New partnership between EHF & Seminary of the Southwest aims to increase access to mental health care
August 31, 2015
A new, first-of-it's-kind partnership between the Episcopal Health Foundation (EHF) and Seminary of the Southwest in Austin is working to increase access to desperately needed mental health services for disadvantaged and underserved families in rural East Texas.
The Bishop Dena A. Harrison Fellows Program places recent seminary master's in counseling graduates with a rural mental health agency serving 12 East Texas counties.
EHF's investment in the program allows the fellows to earn a salary and benefits while they complete 3,000 hours of required on-the-job, supervised, post-graduate training to become fully-licensed counselors. They'll work with disadvantaged rural families at no cost to the clinics. The ultimate goal -- after they complete the program, counselors will decide to stay and work permanently with underserved families in rural communities.
"We believe this is a model program that can lead to long-lasting improvements in the accessibility of mental health services in East Texas," said Elena Marks, EHF's president and CEO. "Along with the immediate impact, there's the real potential of building an ongoing supply of mental health providers who can work with rural families who struggle to access care."
Like many counseling students at the seminary, Staci Hubbard and Stephanie Knott felt a special calling to work with disadvantaged families. But after graduation, they soon found the financial strain of an unpaid internship may prevent them from following their heart.
"Many counseling graduates are thrown to the wolves after graduation and are responsible for finding a supervisor for those 3,000 post-graduate internship hours," Knott said. "Some interns may not get paid very much, or at all, which forces many to take on a second job to make financial ends meet."
"I did not have the liberty to quit my job and to focus on the internship hours and the new learning," Hubbard said. "I needed to remain employed while completing the required hours."
The seminary says many graduates had similar stories before and after their internships. In fact, the school found many graduates who wanted to serve disadvantaged families couldn't afford to take those positions because they had compiled so much debt during their internships. Instead, many ended up working in clinics serving higher-income, insured patients that offered higher employee salaries.
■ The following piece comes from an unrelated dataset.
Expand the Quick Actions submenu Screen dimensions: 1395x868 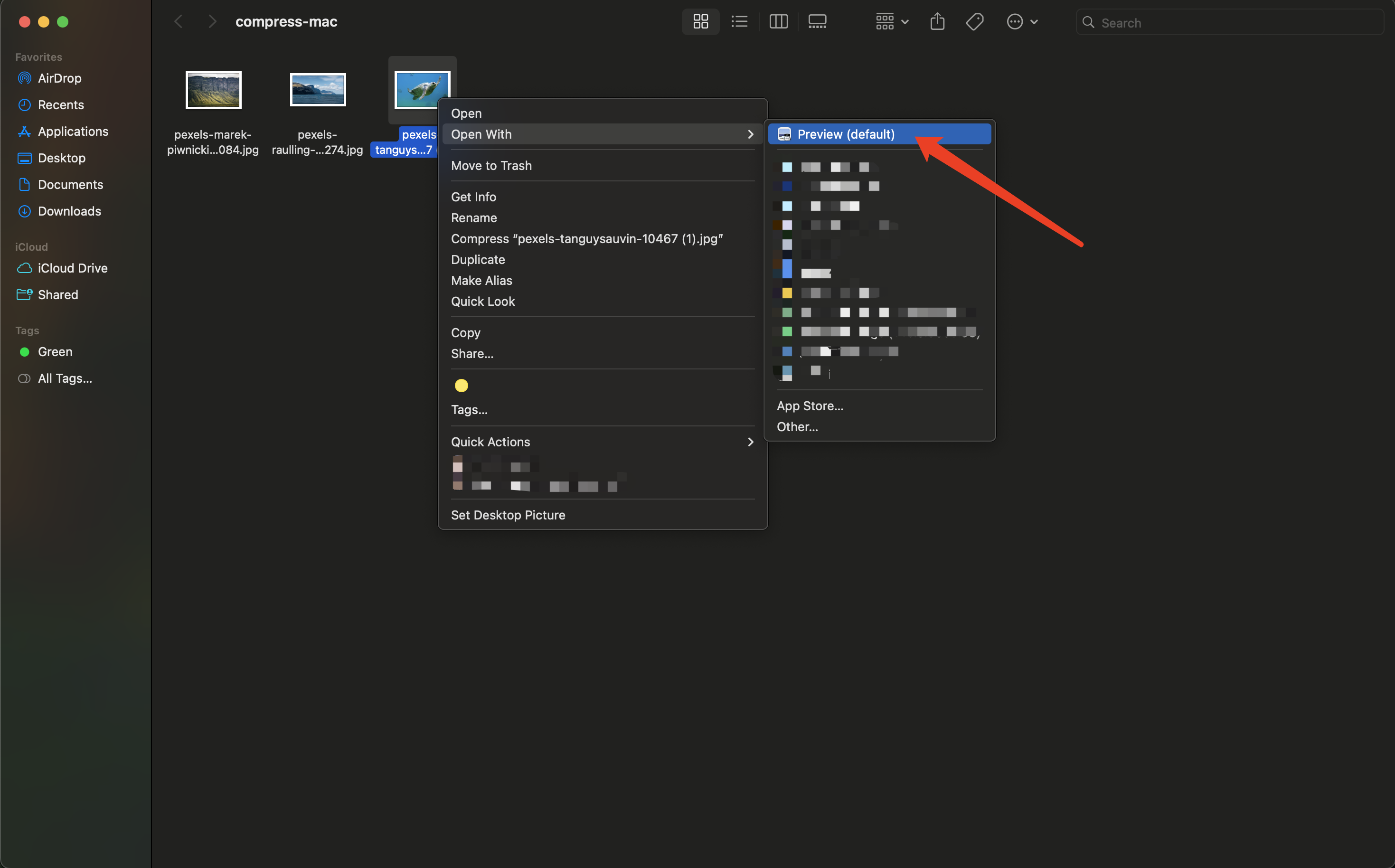pyautogui.click(x=601, y=442)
"We found very few graduates were serving the underserved," said Dave Scheider, director of the seminary's Loise Henderson Wessendorff Center for Christian Ministry and Vocation. "We never had the funding before to change that and be part of the solution. Now, with the partnership with EHF, we believe we're the first graduate school to offer this kind of program to hire our own graduates and send them to work in these rural counties."
Hubbard and Knott are the first graduates to be accepted into the Harrison Fellows Program. Both began working this month with Burke --a mental health agency serving low-income adults and children across East Texas.
"Providing for an underserved community is what was most appealing to me about this opportunity," Hubbard said. "As a special education teacher, I was always drawn to the students who had the highest needs. I felt a calling to work with students and families who really needed support. As a counselor, I continue to feel a calling to help those who have fewer opportunities in life and significant needs in other aspects of their lives."
"It gives me a fulfilling sense of purpose, peace, and joy knowing that I am involved in work that gives back to others and focuses on something bigger than myself," said Knott.
Burke CEO Susan Rushing says its 12-county service area faces a severe shortage in mental health professionals. She sees the Harrison Fellows Program as a difference maker.
"There's so much we can do," Rushing said. "This can change lives."
The seminary has plans to expand the program to four fellows in September, 2016. Eventually, program leaders hope to recruit East Texas students to pursue a master's of counseling degree at the seminary in Austin and then return to East Texas as fellows when they graduate. Both EHF and the seminary believe that may be the best way to get counselors to remain in East Texas when they complete the program and continue to work with underserved communities.
"We hope compassion kicks in and their hearts become invested in the lives, culture and challenges these families face," Scheider said. "We hope this is a model that will thrive and it'll become part of the solution."
The Harrison Fellows Program is named in honor of Bishop Dena A. Harrison, alumna and chair of the seminary's board and bishop suffragan of the Episcopal Diocese of Texas. The seminary officially launched the program by honoring Bishop Harrison during its annual Matriculation service on Sunday, August 30.
Seminary of the Southwest is an Episcopal seminary in Austin affiliated with Episcopal Diocese of Texas. Its mission is to form men and women for the service of Christ in lay or ordained ministry within the church and the larger society. SSW alumni serve in all 50 states, 23 countries and six continents around the globe.